Features in The Step Journal, 05/11/2019
Many advisers and their clients are acutely aware of global warming, with its increasing threats including extreme weather events (1,2) such as heatwaves, sea-level rise, and droughts.(3,4,5) While we can invest in adaptation measures, the primary focus must be on reducing emissions of greenhouse gases, particularly carbon dioxide (CO2). The Pensions and Lifetime Savings Association’s Statement of Investment Principles has recommended that governance bodies should set out how they believe climate change relates to their investment strategy and how they are mitigating climate change-related risk, and should proactively seek low-carbon investment options.(6)
Despite targets in the 2015 Paris Agreement, under the United Nations Framework Convention on Climate Change, to hold increases in global average temperatures to ‘well below 2°C above pre-industrial levels’,(7) current warming appears to be heading for at least 3°C by 2100,(8) well ahead of the 1.5–2.0°C goal.(9,10) Emissions reductions of at least 40 percent by 2030 are needed, with net-zero emissions necessary for global warming to stabilise.(11) To achieve this, companies must develop genuine strategies that contribute to a carbon-neutral economy: that is, both reducing the amount of CO2 emitted while identifying solutions to remove CO2 already in the atmosphere.

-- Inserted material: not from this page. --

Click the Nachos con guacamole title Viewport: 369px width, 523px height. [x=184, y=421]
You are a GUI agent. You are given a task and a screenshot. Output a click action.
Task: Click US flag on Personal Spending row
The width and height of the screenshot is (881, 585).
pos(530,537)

The NZC10 Target & Carbon-Neutrality
Few sustainable fund managers currently challenge company boards on their strategy to achieve net-zero carbon emissions, mainly because they lack a systematic framework with which to begin the conversation. The Net-Zero Carbon 10 (NZC10) target allows fund managers to better align their investment policies to the requirement for carbon-neutrality, rather than just emissions reduction. This focuses on net-zero emissions, so firms can have some CO2 emissions, providing these are reliably offset.

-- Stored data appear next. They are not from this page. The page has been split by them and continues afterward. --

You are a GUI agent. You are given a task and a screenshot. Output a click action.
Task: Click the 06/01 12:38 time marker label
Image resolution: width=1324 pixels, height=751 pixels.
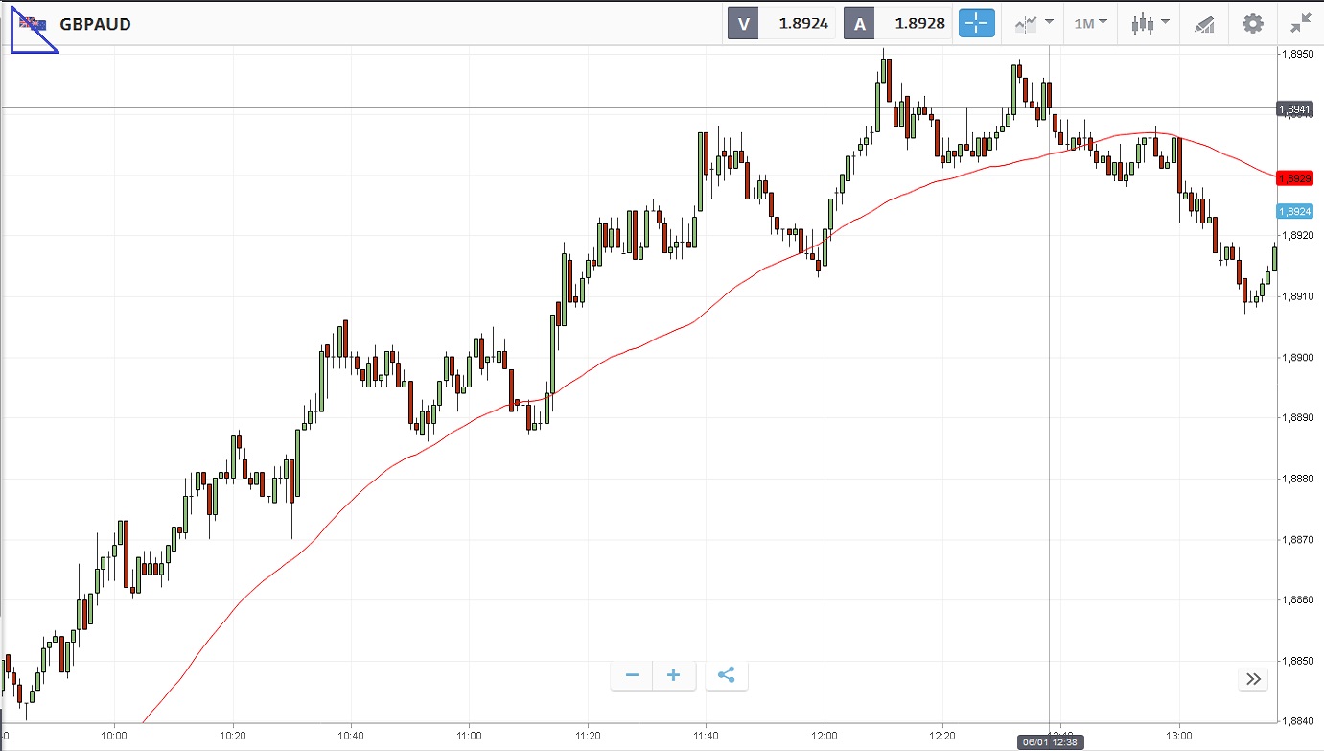tap(1051, 741)
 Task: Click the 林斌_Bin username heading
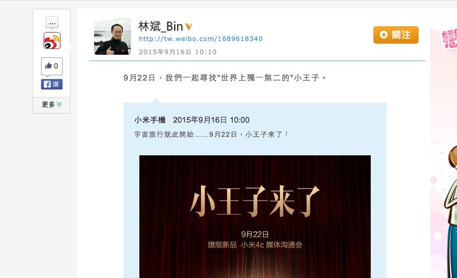click(x=160, y=26)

The NZC10 target is defined as 10 percent or more of portfolio assets by the value being in firms that:
- are carbon-neutral or have net-zero carbon emissions; or
- have realistic, credible strategies using currently available technologies to achieve net-zero carbon emissions by a defined target date no later than 2030; or
- have a fund manager that is actively engaging with the firms to meet point 2.(12)
NZC10 has been developed by the authors as a practical target that can be implemented by fund managers and easily understood by investors. While P1 Investment Management runs and ‘polices’ the target, fund managers are not charged for using it, since NZC10 forms part of a wider engagement programme.

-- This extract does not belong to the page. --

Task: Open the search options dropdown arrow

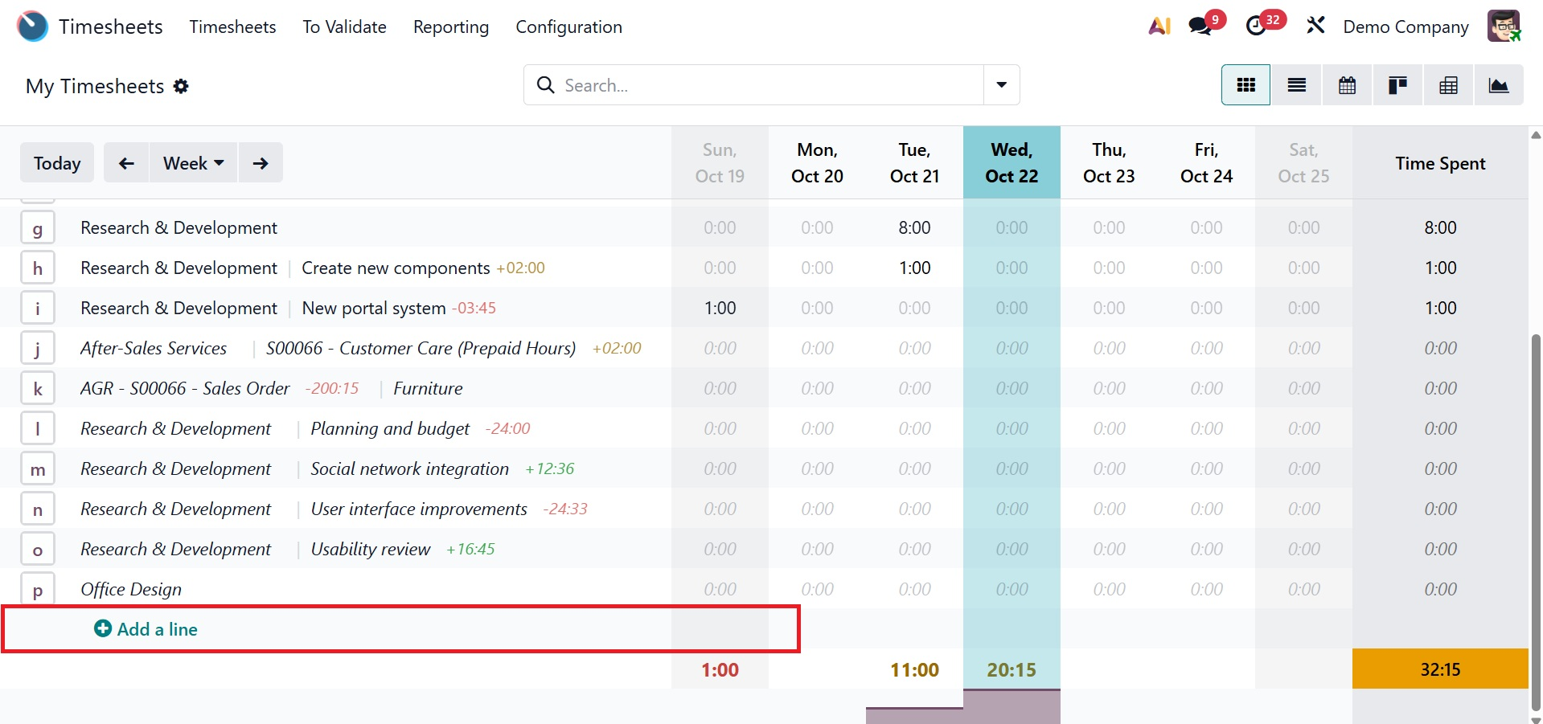Action: point(1001,85)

The intention is to tighten standards to raise the bar. Apart from increasing the percentage of assets required above 10 per cent, it is anticipated this will include minimum engagement requirements and improved definitions for carbon-offsetting standards. Below are some examples of how investment funds have put the target into practice. These are funds from companies with which we are engaging on this project and are, therefore, aligned with the NZC10 target. These funds should not be construed as a shortlist or recommendation for investment, and other funds that have not, as yet, aligned themselves to NZC10 may be working towards similar objectives.
JANUS HENDERSON GLOBAL SUSTAINABLE EQUITY (GLOBAL EQUITY)
The fund already meets the NZC10 standard and the manager found it galvanised its discussions with companies that had started a low-carbon journey but had no targets to achieve neutrality by 2030. It found its engagement was positively received and felt NZC10 strengthened the quality of dialogue with companies it invests in. Overall, the manager perceived that the target set ambitious yet achievable goals for carbon reduction to help prevent the disastrous and irreversible consequences of climate change.
LIONTRUST SUSTAINABLE FUTURE CORPORATE BOND (CORPORATE BONDS)
The holdings in this fund were already skewed away from carbon-intensive businesses, making it easier for these companies to approach carbon-neutrality. But the manager found that even the most progressive businesses would still need to scale up their ambition to achieve net-zero carbon in the next decade. The fund manager regarded the NZC10 initiative as a great challenge to investors and the companies it holds to concentrate on what this urgency means for their business over the next decade, observing that it will be necessary to make bigger and faster CO2 emissions.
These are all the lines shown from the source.